Udell’s relationship with Ken Adam had begun on The Hidden Room (1949), a suspense thriller directed by Edward Dmytryk. For Dr. No in 1962, Udell was delighted to work on the unusual sets designed by Adam for the film. “We had a budget of 17,000 pounds for all of the interiors,” he recalled. “We had just enough money to finish everything except the most important set: Dr. No’s reactor room. Since the producers were extremely happy with the rushes, they went back to United Artists and fought for another 7,000 pounds to finish the reactor room.

“We used a lot of fiberglass on Dr. No, which was a new material. We gave it a metallic finish with an Italian jewelry spray. For the reactor room, which was built on Stage E, Ken originally wanted one slick catwalk—where Bond has the fight with Chang, the fuel elements technician—with no visible means of suspension. For safety reasons, we convinced him to design two supports into the set.”[1]

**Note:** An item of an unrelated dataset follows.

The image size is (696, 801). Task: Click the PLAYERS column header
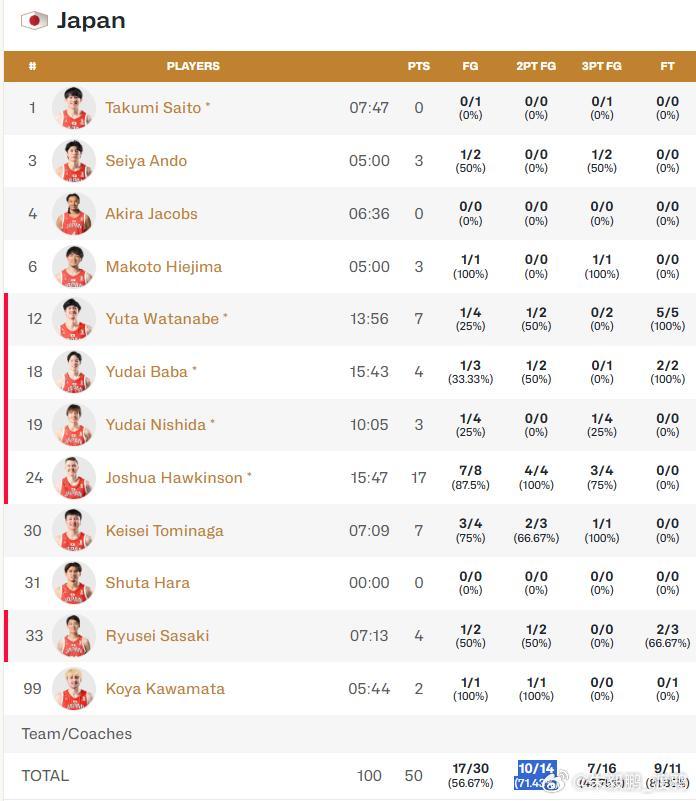click(193, 66)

Though Bill Surridge supervised the constructions for From Russia with Love, Udell was heavily involved on Goldfinger. One of his initial assignments was to build a ramp for the out-of-control Mercedes-Benz that goes over a cliff and slams into a side of the Auric Enterprises building. “We went to the Harefield Quarry for the stunt,” Udell remembered, “and we discovered that the only place we could build the ramp was over a pigsty. So that’s exactly where we built it. While John Stears and his crew filled the car with petrol jelly, all of these pigs were constantly bleating.”

Six months before Goldfinger began principal photography, Udell was planting an avenue of trees that would eventually lead up to his Fort Knox replica, which was built full scale in the Black Park woodland next to the studio. The trees were identical to ones photographed during a helicopter tour of the actual Fort Knox in Kentucky. Udell also remembered the difficulty of maneuvering the one-ton vault door from the interior stage to the outdoor set, where US troops battled Goldfinger’s Grand Slam Task Force.

For Thunderball, Udell and his team journeyed to a Royal Air Force base in Alton, where a plaster mold was made of a full-scale Vulcan bomber. The mold was then taken to the Bahamas, where the bomber was constructed out of fiberglass and then lowered into the Caribbean off Nassau’s Clifton Pier. A separate bomb bay was constructed and photographed from underneath for when Bond explores the wreck of the bomber.

Between February and May 1965, Udell was consumed by the Thunderball project—one of the most expensive films ever based at Pinewood to that point. But even Thunderball paled in comparison to You Only Live Twice, which involved the construction of a full-scale rocket base within the cone of an extinct volcano.

Udell retired from Pinewood Studios in August 1976, a month before principal photography began on The Spy Who Loved Me. He has since passed away, but a date of death was not available at press time.

 


[1] Ronald Udell, interview by Steven Jay Rubin, London, June 19, 1977.